It all depends on the author’s intent. If the author (God) intended the statement to be literal, then we darn well better take it literally. If it was a metaphor, then it’s dumb to take it literally.
But I don’t think you or I are capable of deciding where a given passage falls along that spectrum. I mean, you can tell me that it isn’t the point whether Samson slew 100 or 10,000, but then there’d be a liberal theologian over there who will tell me that it isn’t the point whether there’s a real Satan or not. Or that it isn’t the point whether Christ actually rose or not.
You see? I share some of your concerns about the forest for the trees, but like you said, man is fallible, so I can’t trust myself or trust you to be always right about which passages to take literally and which not to.
I think we can, however, trust the Church *as a whole*—because even though it is made up of individually fallible men, Christ promised it infallibility as a whole: He said that the gates of Hell would never prevail against it, and that it was the pillar and ground of the truth.

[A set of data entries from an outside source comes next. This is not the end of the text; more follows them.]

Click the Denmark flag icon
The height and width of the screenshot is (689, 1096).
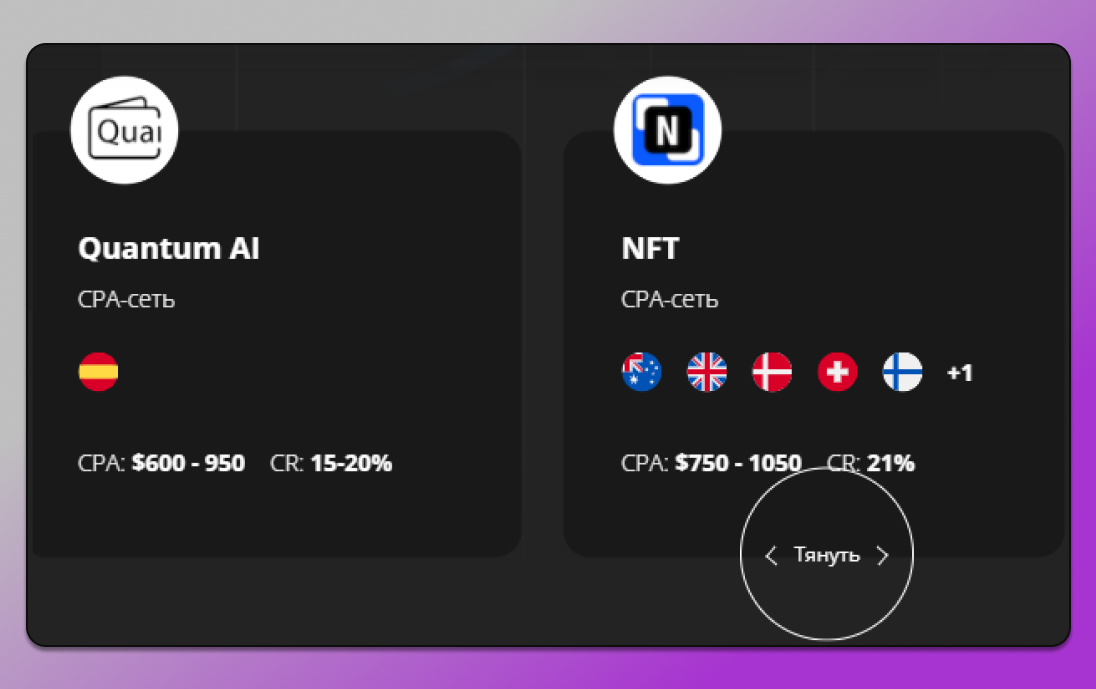tap(772, 372)
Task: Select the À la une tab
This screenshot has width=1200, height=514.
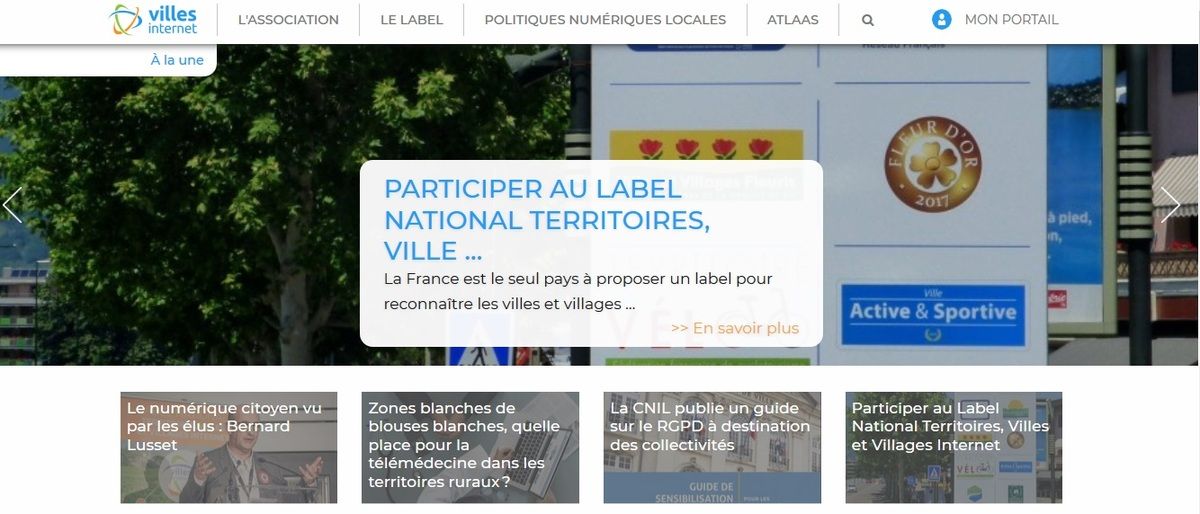Action: 177,60
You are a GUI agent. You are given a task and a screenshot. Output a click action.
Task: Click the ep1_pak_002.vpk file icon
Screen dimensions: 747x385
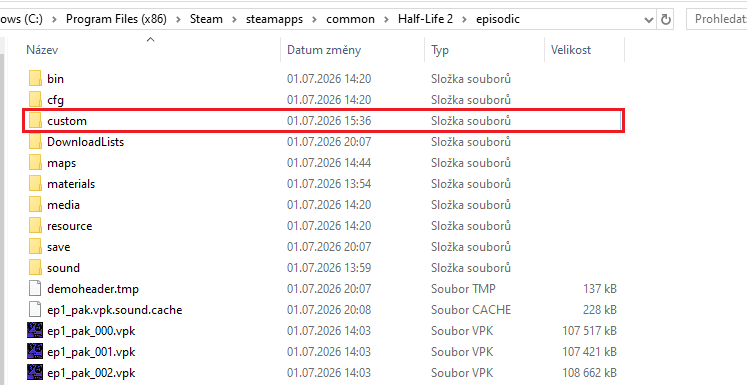35,372
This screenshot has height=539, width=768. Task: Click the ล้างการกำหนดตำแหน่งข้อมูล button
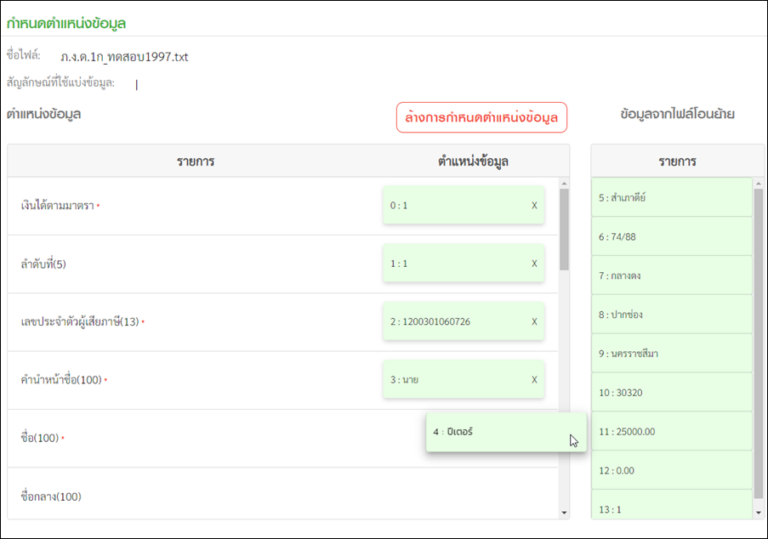tap(481, 118)
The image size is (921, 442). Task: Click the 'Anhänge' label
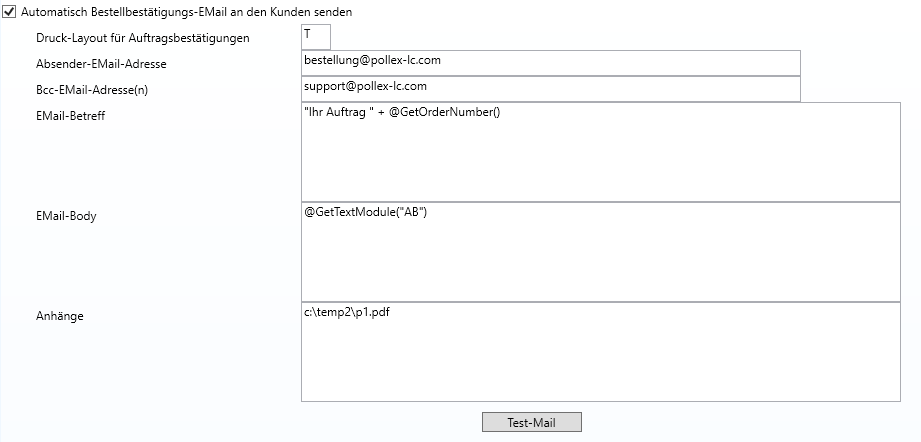(x=59, y=316)
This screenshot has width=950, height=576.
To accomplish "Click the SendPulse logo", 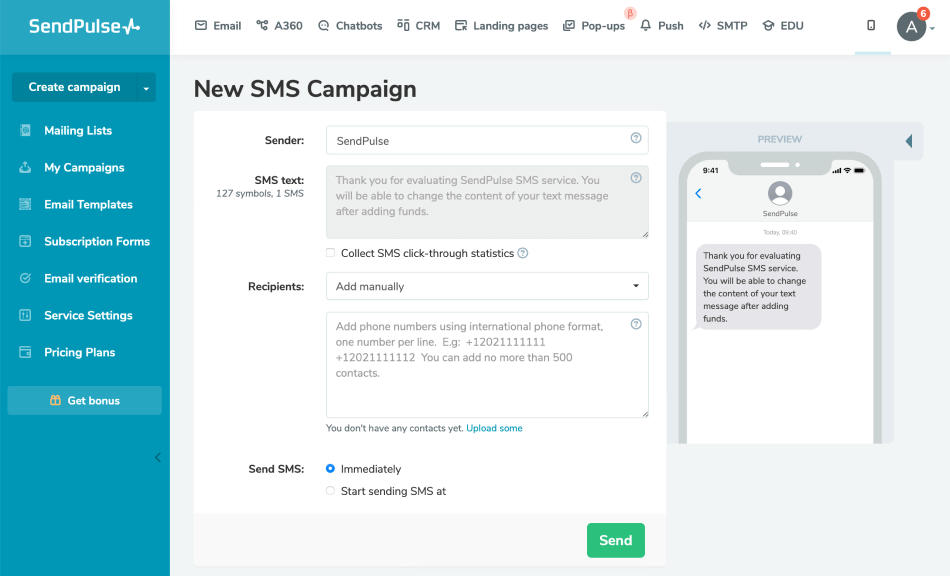I will 84,27.
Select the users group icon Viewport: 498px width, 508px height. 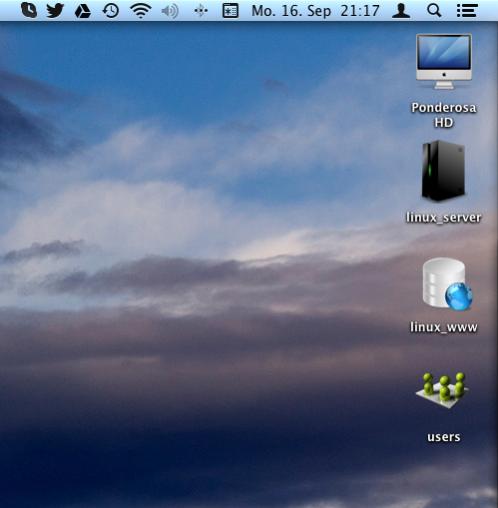pos(443,390)
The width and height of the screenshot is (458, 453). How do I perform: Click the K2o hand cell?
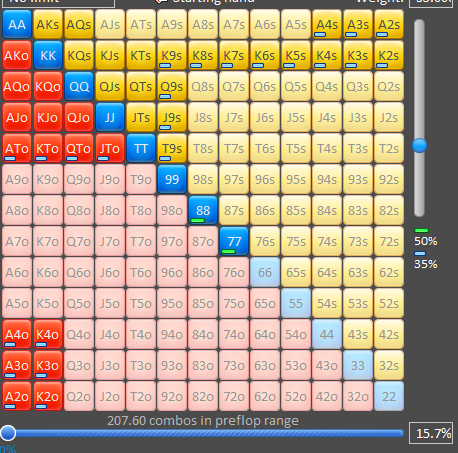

So I see that the Church over 2000 years all over the world taught a literal resurrection of Christ. So I believe that literally. I see that the Church for 2000 years over the world taught the literal existence of Satan. So I believe that too. But the Church over 2000 years—even though it was adamant that the world was created in six literal days—was all over the map in terms of what kinds of days they were.
So why did God drown all his dinosaurs? Or was it just no room on the ark?